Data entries
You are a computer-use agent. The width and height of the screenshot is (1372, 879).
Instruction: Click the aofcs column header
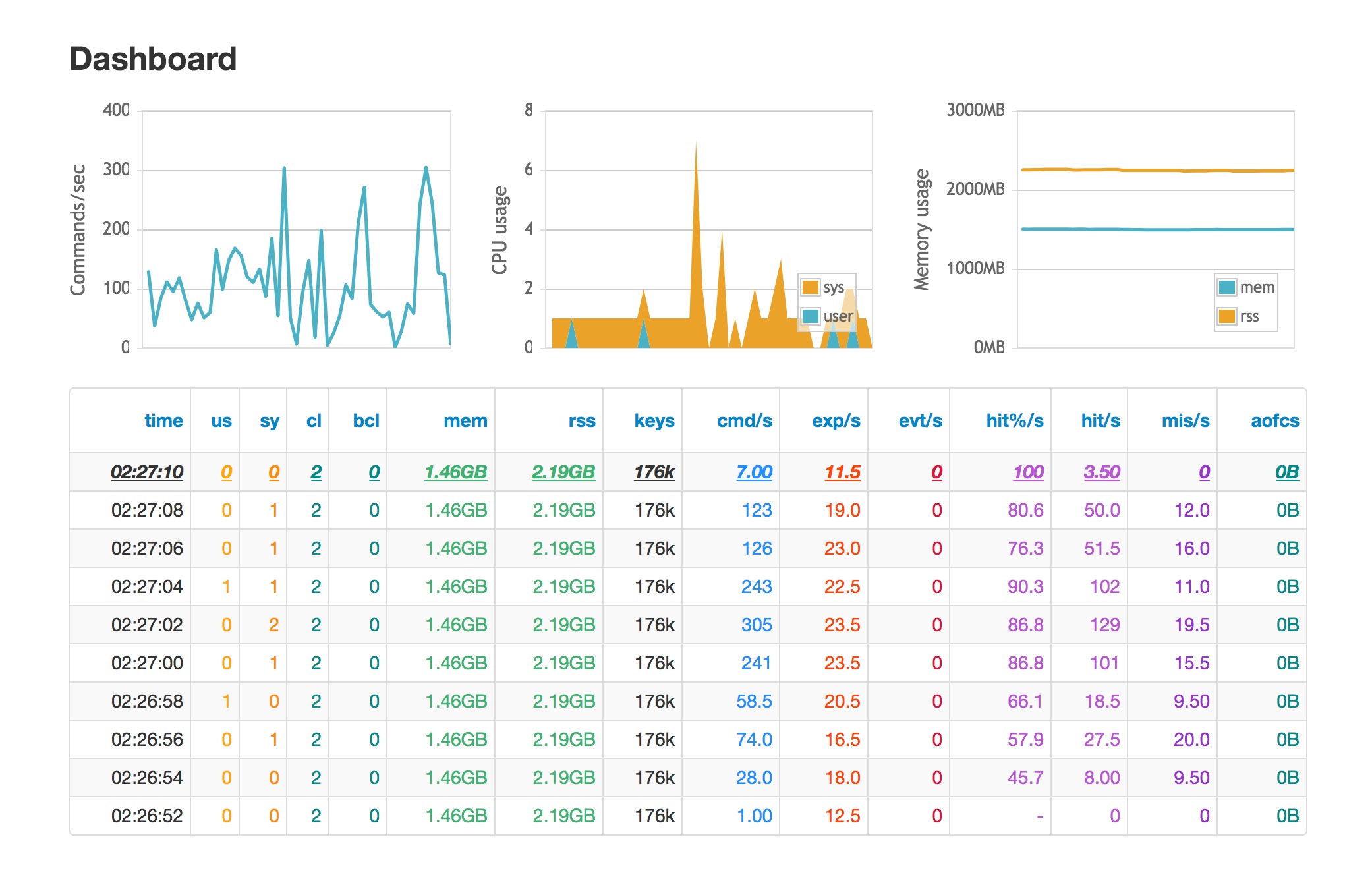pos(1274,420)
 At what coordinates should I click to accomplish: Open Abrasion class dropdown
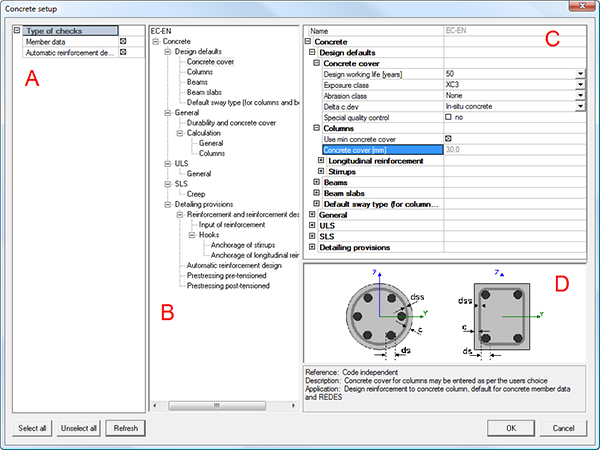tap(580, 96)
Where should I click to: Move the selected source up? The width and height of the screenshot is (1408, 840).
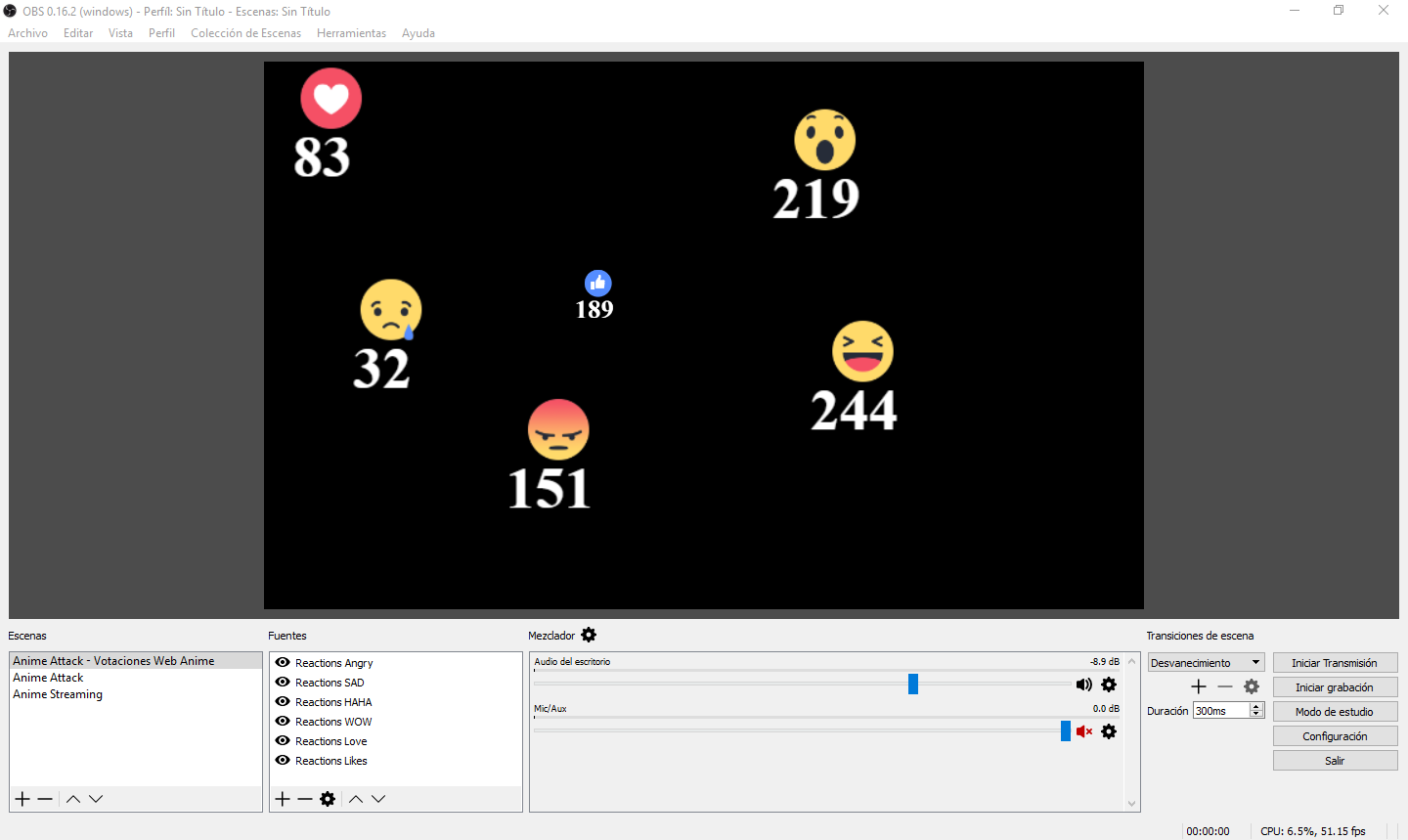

**Objective:** Retype the data word for word, starting at the line that contains "At what coordinates" and continuing through the end of the data. Leave out the pictures.

**Problem solution:**
 At what coordinates should I click to accomplish: Open Abrasion class dropdown
tap(580, 96)
Where should I click to: Move the selected source up? The width and height of the screenshot is (1408, 840).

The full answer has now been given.